- **目標 a**:
リストのうち、「Task: Open the DEMO dropdown」を含む行からリストの最後までを、両端も含めてそのまま書き出してもらえますか。画像は出力に含めないでください。

- **抜粋本文**:

DSOC Infrastructure Groupの藤田です。
最近は汚い牧場物語をやりながらCyberpunk 2077を待つ日々を過ごしております。
私は昨年の11月頃からDSOCで運用している名刺データ化システムをコンテナ化、ECSへ移行するというプロジェクトに携わっていました。今回はその中で躓いたいこと、工夫したことを皆様に共有できればと思っております。
背景、ゴール
名刺データ化システム
SansanやEightで取り込んだ名刺は名刺データ化システム(GEES)へ送られてきます。GEESで名刺画像をデータ化、Sansan/Eightへ結果を返して最終的にエンドユーザへたどり着きます。いわばSansan/Eightの屋台骨のような役割を担っています。データ化には様々なプロセスが含まれています。具体的にどんな処理を行っているかはDSOCのウェブサイトでわかりやすく説明されています。このサイトカッコいいですよね、何やらすごい賞を獲ったらしいです。

- **元資料**:
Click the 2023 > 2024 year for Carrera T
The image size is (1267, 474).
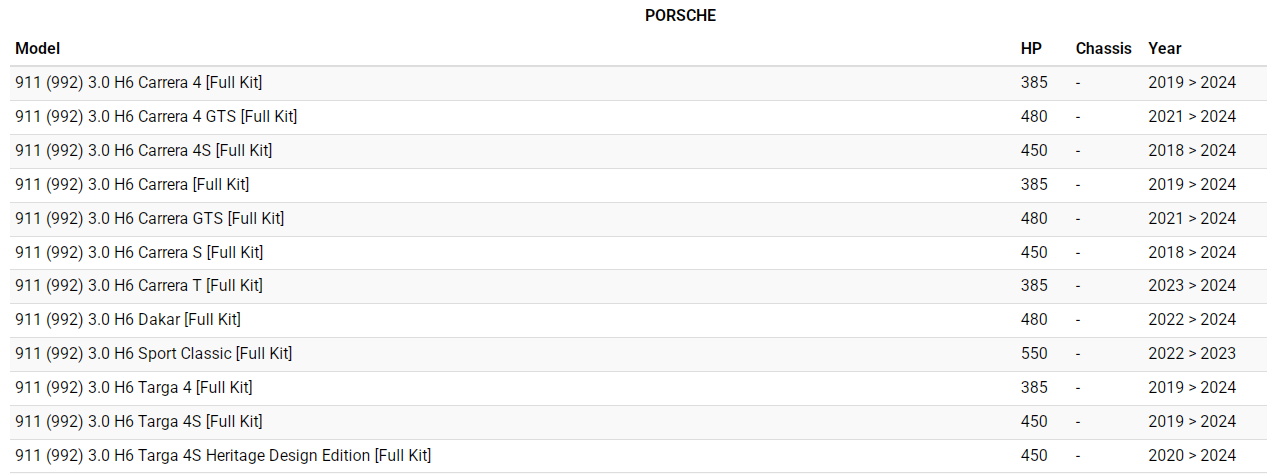[1192, 285]
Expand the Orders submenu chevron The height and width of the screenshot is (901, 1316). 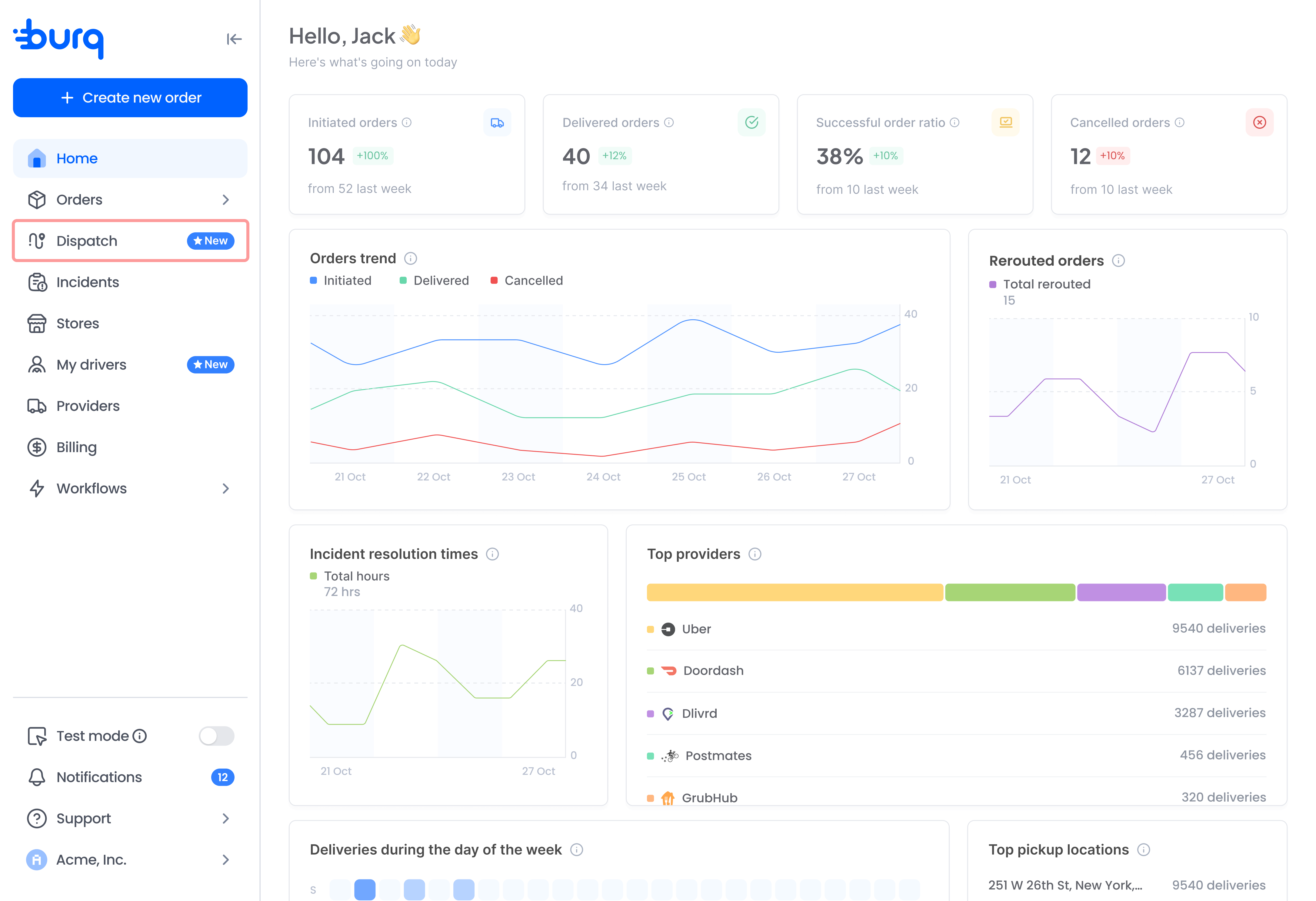(x=226, y=200)
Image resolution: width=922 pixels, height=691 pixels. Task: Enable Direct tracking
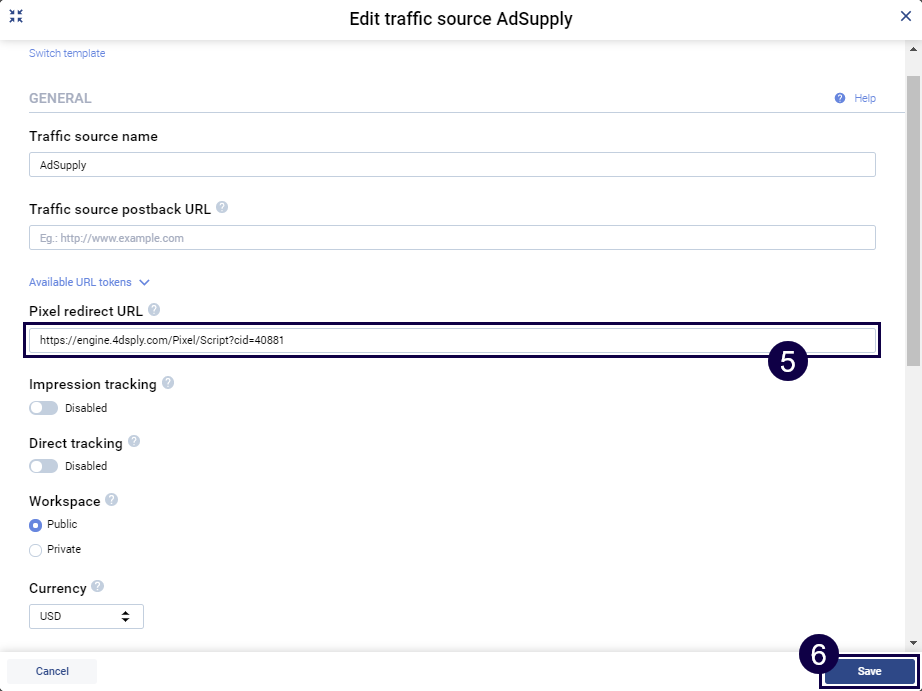pyautogui.click(x=44, y=465)
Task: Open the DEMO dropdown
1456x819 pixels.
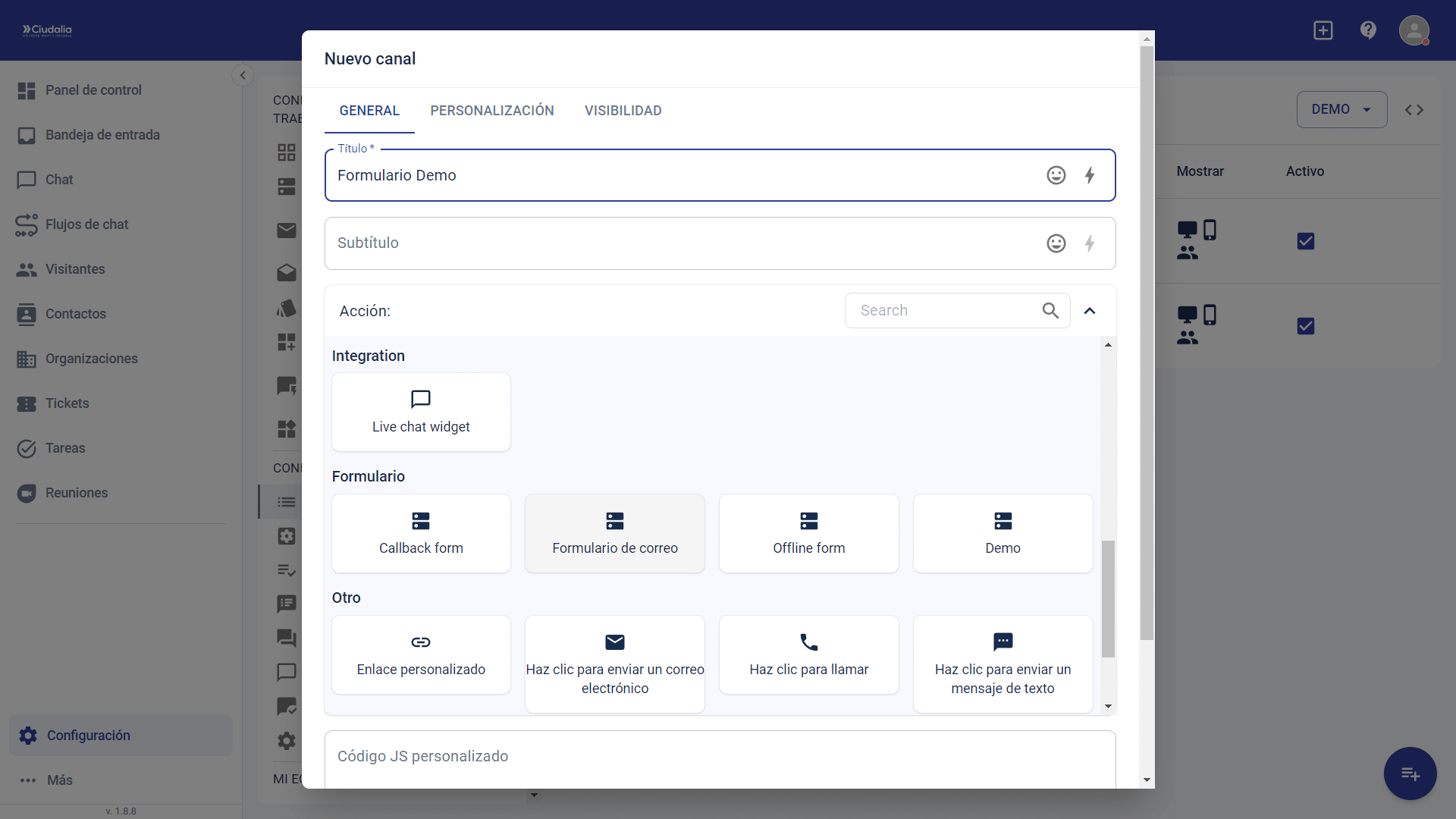Action: click(1341, 110)
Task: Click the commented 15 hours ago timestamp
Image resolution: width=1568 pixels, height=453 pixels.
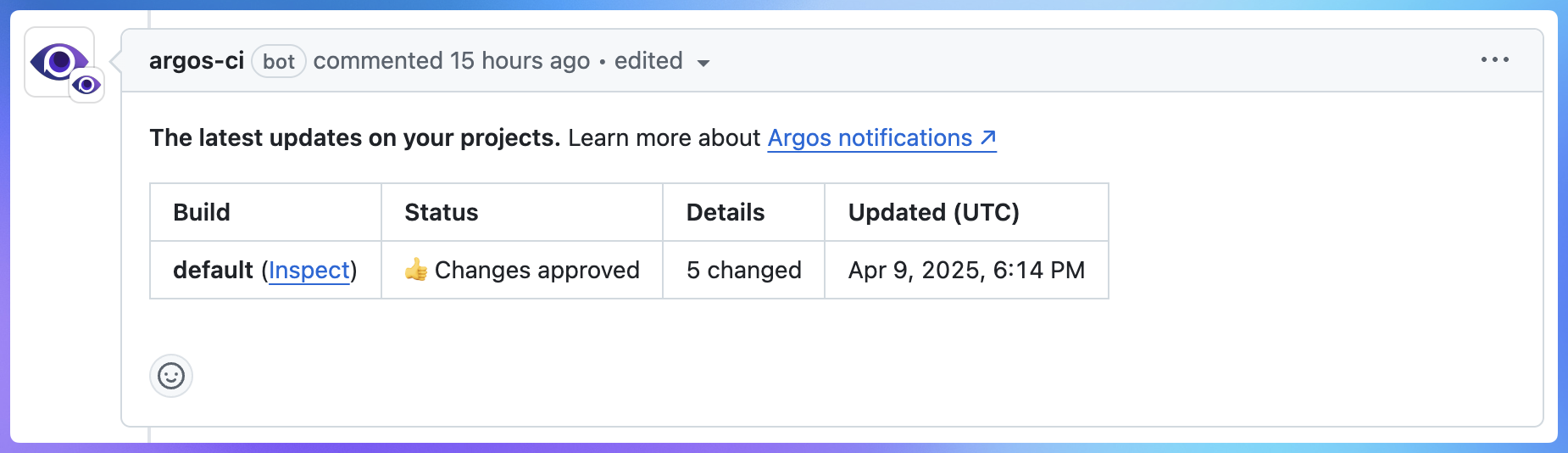Action: [452, 61]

- **目標 b**:
名刺データ化システムの記事にある次の一文を英語に訳すとどうなりますか。「SansanやEightで取り込んだ名刺は名刺データ化システム(GEES)へ送られてきます。」

- **正しい出力 a**:
Task: Open the DEMO dropdown
1456x819 pixels.
Action: click(1341, 110)
Task: Click the commented 15 hours ago timestamp
Image resolution: width=1568 pixels, height=453 pixels.
Action: [452, 61]

- **正しい出力 b**:
Business cards captured in Sansan or Eight are sent to the business card data conversion system (GEES).